Exercise task 1.
Reproduce the passage on libraries and diversity in children's books verbatim, from "Libraries can bridge" up to and including "about Native Americans2.".
Exercise task 2.
Answer the following about the passage on libraries and diversity in children's books:
(a) In what month and year did the New York Times op-ed appear?
(b) Of the 3,200 children's books published in 2013, how many were about Native Americans?
(c) What position did the writer hold before enrolling in library school?

Excerpt.
There is a cultural divide in the books that celebrate America’s diversity with those that present a one- size-fits-all, white, middle class perspective on American life.  There is a divide between children’s experience with libraries, too. Children of color have limited exposure to the library or its services.

Libraries can bridge this cultural divide, so that children of all colors can benefit from exposure to literature that mirrors themselves, their culture and their families and develop a respect for those who are different from them.

In a March 2014 New York Times op-ed, author, Walter Dean Myers, asks the question, “Where Are the People of Color in Children’s Books?1 His question echoes the 2013 study by the Cooperative Children’s Book Center’s statistics: Of 3,200 children’s books published in 2013, just 93 were about black people, 57 about Latinos, 69 about Asians or Pacific/Asian Americans and 39 about Native Americans2.

The CCBC’s answer to Myers’ question is what propelled me into becoming a librarian.  As an ESL teacher, I encountered many newly arrived students who had no prior experience whatsoever with a public library.  There was a missing link in their emerging English literacy—experience with a library and books that they could identify with.  My intervention then was a field trip to the public library and their first library card. They ran excitedly from book stack to free Internet to magazine section as if they were given a ticket to Disney World.  Their excitement was contagious; I was soon enrolled in library school.

And now, as the “unofficial” school librarian in a jail school program, I have student after student, all boys of color, tell me that they either never had a library card or had never visited the public library.  These American-born students lack the same experience that my former ESL students did and lack the same access to books with characters who they can identify with or who reflect their cultural heritage.

Information supplied.
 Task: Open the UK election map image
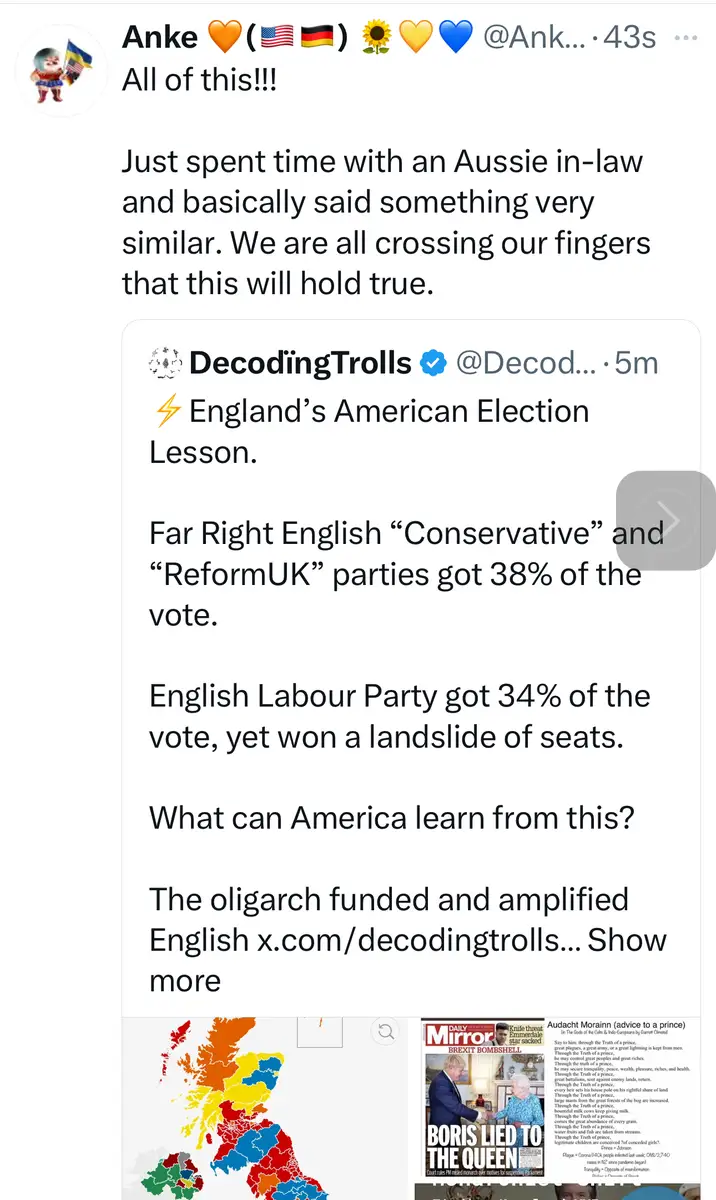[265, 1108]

==

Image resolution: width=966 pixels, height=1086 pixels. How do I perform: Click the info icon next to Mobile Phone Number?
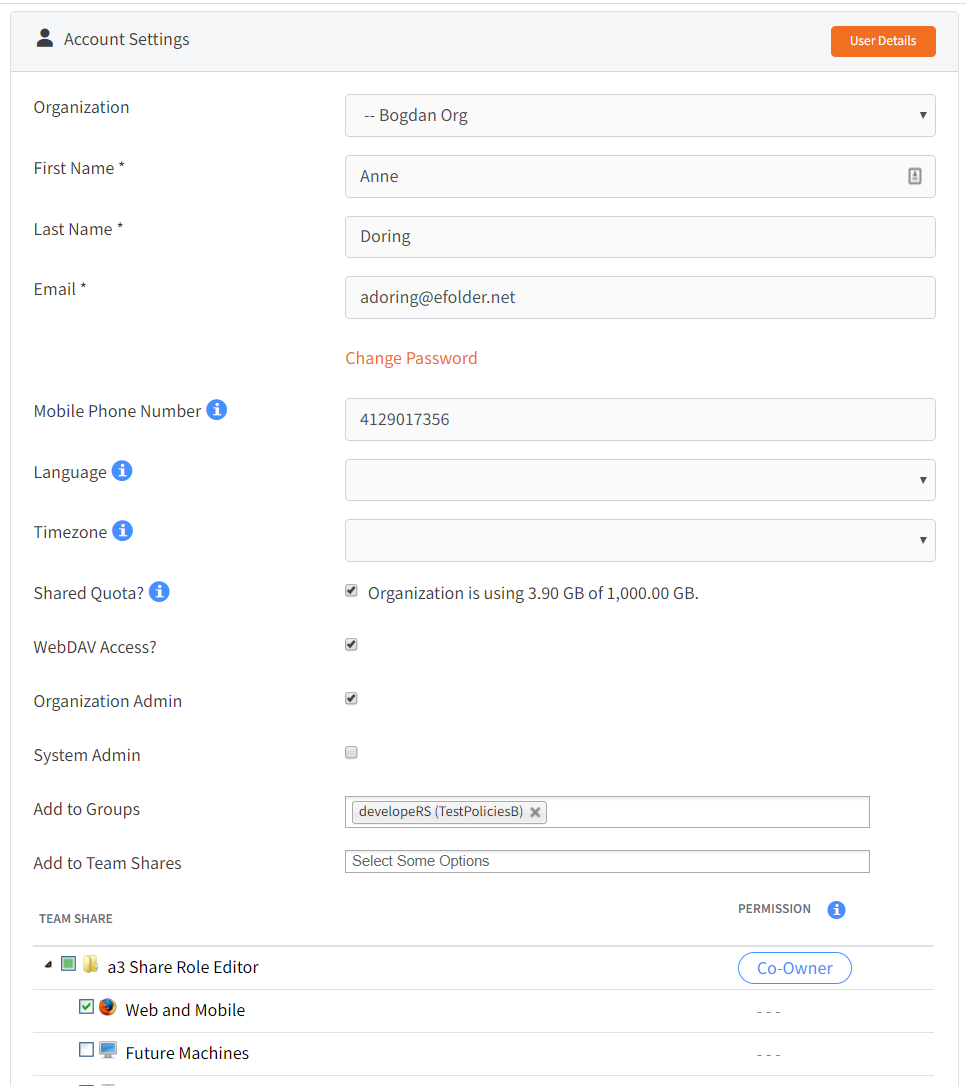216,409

Response 1.
Libraries can bridge this cultural divide, so that children of all colors can benefit from exposure to literature that mirrors themselves, their culture and their families and develop a respect for those who are different from them.

In a March 2014 New York Times op-ed, author, Walter Dean Myers, asks the question, “Where Are the People of Color in Children’s Books?1 His question echoes the 2013 study by the Cooperative Children’s Book Center’s statistics: Of 3,200 children’s books published in 2013, just 93 were about black people, 57 about Latinos, 69 about Asians or Pacific/Asian Americans and 39 about Native Americans2.

Response 2.
(a) March 2014
(b) 39
(c) ESL teacher